Western Rite Critic

A Balance to Contagious Enthusiasm

Western Rite as Phyletism


The following comments by Father Michael Johnson have very serious implications in an age of US “American” imperialism, escalated attention to immigration, and when the culture of the West is viewed as monolithic and a kind of super-ethnicity or over-culture, a universal cultural-ethnic ghetto:

“A knowledgeable Orthodox Christian, if asked about the Church’s greatest need in western Europe and the Americas today, would probably respond with a single word: unity. In this regard, the Byzantine liturgical tradition has been of inestimable value in h olding the Church together. On the other hand, ethnicity has probably been the greatest force for disunity. Ethnic heritage, of course, does not have to be a divisive factor. One can be proud of one’s heritage while celebrating the fact that one is part of a Church that is truly multiethnic (as opposed to “non-ethnic”, as the alternative is sometimes wrongly presented.)

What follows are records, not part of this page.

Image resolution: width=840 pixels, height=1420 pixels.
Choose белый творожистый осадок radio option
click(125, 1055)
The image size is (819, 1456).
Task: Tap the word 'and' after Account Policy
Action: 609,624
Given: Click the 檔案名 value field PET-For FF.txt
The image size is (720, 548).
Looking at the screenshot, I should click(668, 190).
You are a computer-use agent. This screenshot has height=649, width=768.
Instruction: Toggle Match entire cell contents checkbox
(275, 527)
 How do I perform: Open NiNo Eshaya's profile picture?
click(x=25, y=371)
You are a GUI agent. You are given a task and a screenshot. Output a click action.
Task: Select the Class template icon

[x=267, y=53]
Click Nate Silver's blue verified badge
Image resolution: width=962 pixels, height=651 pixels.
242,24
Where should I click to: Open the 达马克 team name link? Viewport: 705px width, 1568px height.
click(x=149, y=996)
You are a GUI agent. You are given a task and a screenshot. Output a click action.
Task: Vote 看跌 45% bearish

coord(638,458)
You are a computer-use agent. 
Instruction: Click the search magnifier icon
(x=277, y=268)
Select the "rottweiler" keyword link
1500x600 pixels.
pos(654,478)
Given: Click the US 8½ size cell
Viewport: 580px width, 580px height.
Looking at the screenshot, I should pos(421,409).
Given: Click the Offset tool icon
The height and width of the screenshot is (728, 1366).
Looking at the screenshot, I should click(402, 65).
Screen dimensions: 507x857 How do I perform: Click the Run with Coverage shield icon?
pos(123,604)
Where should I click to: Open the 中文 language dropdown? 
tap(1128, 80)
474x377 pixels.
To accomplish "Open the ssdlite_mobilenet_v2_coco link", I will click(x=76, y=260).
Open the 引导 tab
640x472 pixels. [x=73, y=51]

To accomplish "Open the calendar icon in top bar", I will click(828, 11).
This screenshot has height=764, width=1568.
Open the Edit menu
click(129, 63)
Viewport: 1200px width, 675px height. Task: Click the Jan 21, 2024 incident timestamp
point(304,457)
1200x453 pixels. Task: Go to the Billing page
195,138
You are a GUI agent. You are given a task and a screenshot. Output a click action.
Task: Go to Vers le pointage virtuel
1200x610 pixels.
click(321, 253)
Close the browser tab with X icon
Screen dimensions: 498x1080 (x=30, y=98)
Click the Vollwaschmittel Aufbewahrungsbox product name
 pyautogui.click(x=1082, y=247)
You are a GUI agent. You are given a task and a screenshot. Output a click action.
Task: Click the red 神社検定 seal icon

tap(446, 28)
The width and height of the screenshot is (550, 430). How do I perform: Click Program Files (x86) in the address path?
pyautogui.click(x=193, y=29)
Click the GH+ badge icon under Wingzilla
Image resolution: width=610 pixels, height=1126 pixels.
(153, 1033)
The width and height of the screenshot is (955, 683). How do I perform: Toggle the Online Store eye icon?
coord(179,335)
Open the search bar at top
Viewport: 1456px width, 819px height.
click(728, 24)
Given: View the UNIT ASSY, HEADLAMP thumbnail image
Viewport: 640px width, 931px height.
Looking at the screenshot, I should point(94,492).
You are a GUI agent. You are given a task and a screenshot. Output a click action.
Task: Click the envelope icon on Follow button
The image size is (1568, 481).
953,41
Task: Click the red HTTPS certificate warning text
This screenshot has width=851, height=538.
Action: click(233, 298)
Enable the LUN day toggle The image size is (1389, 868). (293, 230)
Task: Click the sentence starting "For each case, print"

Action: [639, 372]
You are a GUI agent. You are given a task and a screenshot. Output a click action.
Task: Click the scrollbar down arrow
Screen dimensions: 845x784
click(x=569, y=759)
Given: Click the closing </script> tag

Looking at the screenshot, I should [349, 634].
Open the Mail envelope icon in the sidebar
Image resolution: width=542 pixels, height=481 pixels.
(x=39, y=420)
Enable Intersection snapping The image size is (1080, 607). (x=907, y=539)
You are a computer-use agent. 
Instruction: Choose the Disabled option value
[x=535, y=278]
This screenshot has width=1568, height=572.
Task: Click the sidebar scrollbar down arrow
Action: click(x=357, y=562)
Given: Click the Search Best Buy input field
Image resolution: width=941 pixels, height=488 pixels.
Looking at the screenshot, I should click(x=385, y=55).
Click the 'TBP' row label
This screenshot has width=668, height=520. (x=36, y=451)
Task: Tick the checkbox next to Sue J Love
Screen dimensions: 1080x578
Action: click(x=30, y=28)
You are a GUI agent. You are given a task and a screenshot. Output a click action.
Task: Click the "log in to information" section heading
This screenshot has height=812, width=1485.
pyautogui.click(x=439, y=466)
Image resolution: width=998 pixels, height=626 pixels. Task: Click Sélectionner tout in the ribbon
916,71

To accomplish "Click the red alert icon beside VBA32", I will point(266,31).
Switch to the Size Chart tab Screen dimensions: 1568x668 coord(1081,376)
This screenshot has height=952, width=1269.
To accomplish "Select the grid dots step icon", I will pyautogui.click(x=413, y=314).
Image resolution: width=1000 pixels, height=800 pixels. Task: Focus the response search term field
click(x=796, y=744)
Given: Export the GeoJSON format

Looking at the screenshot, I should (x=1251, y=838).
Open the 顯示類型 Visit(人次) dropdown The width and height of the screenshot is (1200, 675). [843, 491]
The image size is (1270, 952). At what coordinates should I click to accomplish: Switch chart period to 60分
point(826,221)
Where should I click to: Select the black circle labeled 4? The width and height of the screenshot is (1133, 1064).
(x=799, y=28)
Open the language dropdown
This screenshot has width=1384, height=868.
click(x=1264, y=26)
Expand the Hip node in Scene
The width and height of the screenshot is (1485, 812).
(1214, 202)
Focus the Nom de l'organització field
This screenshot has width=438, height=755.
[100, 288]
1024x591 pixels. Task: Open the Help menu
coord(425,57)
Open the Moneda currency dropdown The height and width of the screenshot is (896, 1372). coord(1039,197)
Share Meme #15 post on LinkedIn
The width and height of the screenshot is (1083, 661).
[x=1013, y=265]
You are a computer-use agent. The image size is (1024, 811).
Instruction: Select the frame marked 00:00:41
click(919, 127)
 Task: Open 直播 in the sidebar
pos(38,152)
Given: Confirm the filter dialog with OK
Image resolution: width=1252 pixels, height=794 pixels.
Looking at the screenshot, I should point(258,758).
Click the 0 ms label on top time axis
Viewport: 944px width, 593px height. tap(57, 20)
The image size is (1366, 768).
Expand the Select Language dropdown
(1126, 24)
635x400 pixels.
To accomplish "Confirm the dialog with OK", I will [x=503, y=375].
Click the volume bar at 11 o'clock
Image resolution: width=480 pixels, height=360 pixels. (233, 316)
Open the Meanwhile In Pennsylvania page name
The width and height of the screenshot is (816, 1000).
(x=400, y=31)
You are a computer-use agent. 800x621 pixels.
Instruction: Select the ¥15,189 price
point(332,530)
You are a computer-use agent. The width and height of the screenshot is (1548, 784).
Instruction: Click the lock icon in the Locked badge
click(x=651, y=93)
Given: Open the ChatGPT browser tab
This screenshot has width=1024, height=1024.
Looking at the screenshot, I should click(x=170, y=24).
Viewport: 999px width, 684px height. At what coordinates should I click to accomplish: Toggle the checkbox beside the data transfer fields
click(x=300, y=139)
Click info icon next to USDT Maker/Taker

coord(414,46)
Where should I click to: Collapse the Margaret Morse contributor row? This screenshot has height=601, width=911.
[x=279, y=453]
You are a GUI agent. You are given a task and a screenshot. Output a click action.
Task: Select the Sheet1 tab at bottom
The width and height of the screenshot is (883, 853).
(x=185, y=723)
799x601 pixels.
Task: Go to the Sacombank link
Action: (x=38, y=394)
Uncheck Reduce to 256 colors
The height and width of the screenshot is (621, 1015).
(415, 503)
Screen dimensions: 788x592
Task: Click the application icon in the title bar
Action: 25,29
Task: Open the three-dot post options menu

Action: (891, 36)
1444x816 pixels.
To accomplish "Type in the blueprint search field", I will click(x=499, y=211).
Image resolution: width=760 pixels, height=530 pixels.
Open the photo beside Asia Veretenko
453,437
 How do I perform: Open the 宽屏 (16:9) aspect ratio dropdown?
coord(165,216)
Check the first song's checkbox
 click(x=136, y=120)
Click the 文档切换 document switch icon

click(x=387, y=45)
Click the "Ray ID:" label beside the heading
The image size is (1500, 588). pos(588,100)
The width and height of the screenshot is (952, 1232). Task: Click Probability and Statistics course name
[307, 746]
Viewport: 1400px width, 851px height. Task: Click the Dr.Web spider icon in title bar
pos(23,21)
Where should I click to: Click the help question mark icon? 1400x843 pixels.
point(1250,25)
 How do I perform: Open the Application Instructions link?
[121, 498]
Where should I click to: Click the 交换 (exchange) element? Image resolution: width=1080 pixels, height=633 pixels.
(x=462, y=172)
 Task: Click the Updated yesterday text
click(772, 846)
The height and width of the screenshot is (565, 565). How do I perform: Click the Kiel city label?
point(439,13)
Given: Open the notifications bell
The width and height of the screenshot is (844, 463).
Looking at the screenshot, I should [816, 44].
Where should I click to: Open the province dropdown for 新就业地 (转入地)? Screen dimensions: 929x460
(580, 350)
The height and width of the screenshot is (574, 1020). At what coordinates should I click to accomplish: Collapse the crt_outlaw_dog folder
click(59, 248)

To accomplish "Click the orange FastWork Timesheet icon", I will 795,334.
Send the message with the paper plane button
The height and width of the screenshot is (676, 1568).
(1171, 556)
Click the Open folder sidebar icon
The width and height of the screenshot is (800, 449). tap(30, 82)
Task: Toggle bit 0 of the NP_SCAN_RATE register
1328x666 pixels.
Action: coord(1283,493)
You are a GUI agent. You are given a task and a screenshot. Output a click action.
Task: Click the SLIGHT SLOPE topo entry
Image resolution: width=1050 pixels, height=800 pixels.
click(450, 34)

How does the “western rite” fit into this need to bring the Church together as a truly multi-ethnic community, united by faith and worship? Unfortunately, the “western rite” can be viewed as a kind of “super-ethnicity” which is just the opposite of what t he Church needs today. Narrow as their ethnic view might have been, and as much as they may have insisted unwaveringly on the use of their own language, Orthodox Christians have always shown a willingness to use a common form of worship – until now. For all intents and purposes, the use of the “western rite” takes ethnicity one step further. Not only do these converts insist on using (an archaic) form of their own language, but they also insist on using an exclusive liturgical rite that is common to no one but themselves.”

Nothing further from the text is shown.